Google Cloud results

  • Scales up and down on demand during peak sales periods with Google Kubernetes Engine, without compromising service
  • Empowers software engineers to take full responsibility for a product instead of depending on system administrators
  • Develops a richer, more mature product by testing and validating their hypothesis more frequently

Cuts product scaling from two hours to 15 minutes

For small and medium enterprises (SMEs), online retail presents a mix of opportunity and challenge. Without physical storefronts, maintenance and staff costs are minimized and the barriers to entry are far lower than for traditional brick and mortar retail. However, that accessibility means that e-commerce retailers have to go the extra mile in distinguishing themselves from a variety of competitors, many of whom have more resources.

For SME e-commerce merchants to survive, reaching customers isn't enough, they must also build lasting connections. That's where Omnisend comes in. Formed in 2014, Omnisend provides SMEs with an omnichannel marketing automation platform that makes smart use of automation and data analytics to simplify customer acquisition, engagement, and retention. "When we started, there were plenty of platforms for large enterprises to connect with customers, but no real solutions for smaller businesses," says Tomas Kazragis, VP of Product Engineering, Omnisend. "We found companies who were sending 2,000 emails a day by hand. Our mission is to help SME e-commerce businesses connect with their customers at the best time and in the best way without wasting resources on outmoded methods."

Omnisend saw rapid growth in its early years, tripling its customer base every year. By the start of 2020, Omnisend's existing cloud-based infrastructure had reached its limits. If the company was to continue growing at the rate it had been, it needed a new type of infrastructure, based not on virtual machines (VMs) but on Kubernetes, the open-source container technology developed at Google.
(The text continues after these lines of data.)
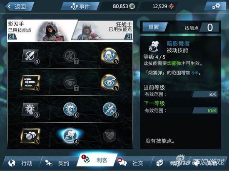Select the sword strike skill icon
This screenshot has width=229, height=171.
30,56
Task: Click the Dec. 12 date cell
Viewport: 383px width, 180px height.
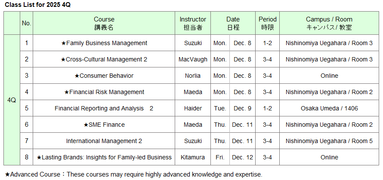Action: tap(243, 157)
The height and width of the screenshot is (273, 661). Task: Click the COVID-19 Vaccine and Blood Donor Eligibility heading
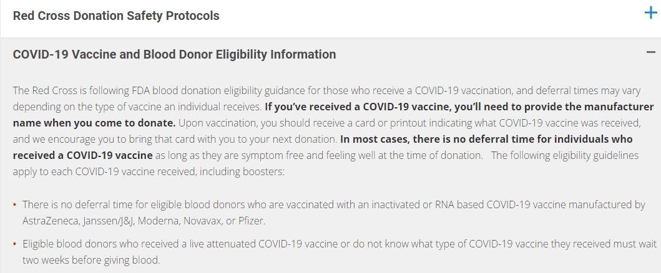(x=175, y=54)
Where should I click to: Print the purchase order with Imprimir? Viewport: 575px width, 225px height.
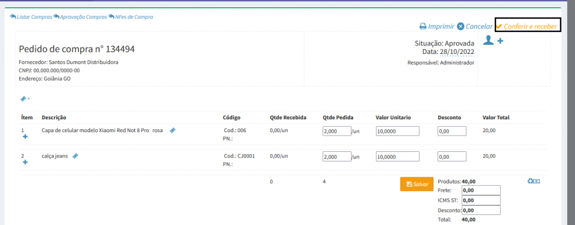[436, 26]
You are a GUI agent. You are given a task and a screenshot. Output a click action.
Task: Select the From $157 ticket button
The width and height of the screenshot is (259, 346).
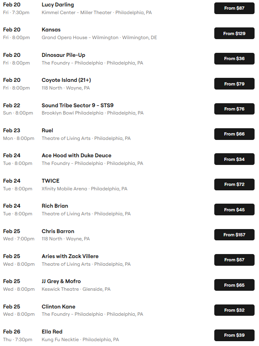[x=234, y=235]
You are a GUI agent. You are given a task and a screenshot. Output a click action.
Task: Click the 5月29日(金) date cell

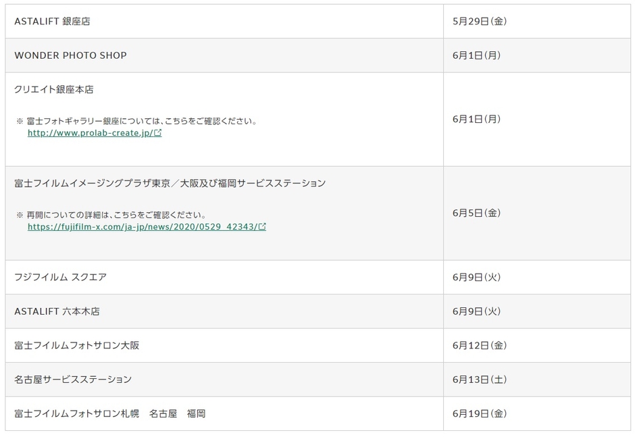point(480,22)
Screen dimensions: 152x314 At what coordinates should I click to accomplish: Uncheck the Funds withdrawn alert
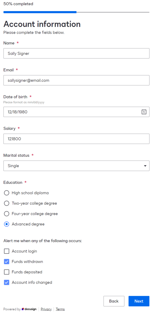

So Omnisend chose to build its new solution with Google Cloud.

"We expanded and reorganized our product engineering team in 2020, and that meant our existing infrastructure, designed around virtual machines, was no longer suitable," says Kazragis. "We knew we wanted a Kubernetes-based architecture, and we thought that Google Cloud had the most intuitive, easy-to-use platform for that environment."

"We expanded and reorganized our engineering team in 2020, and that meant that our existing infrastructure, designed around virtual machines, was no longer suitable. We knew we wanted a Kubernetes-based architecture, and we thought that Google Cloud had the most intuitive, easy-to-use platform for that environment."

Tomas Kazragis, VP of Product Engineering, Omnisend

Entering a new phase

Omnisend places its product at the center of its operations. Everyone in the company is recruited based on their ability to look at the product as a whole rather than concentrating on their own particular field. "We focus on outcome rather than output," says Kazragis. "We don't want to have a lot of very technically proficient people working in silos. We want to hire people who care about the product and care about moving the needle."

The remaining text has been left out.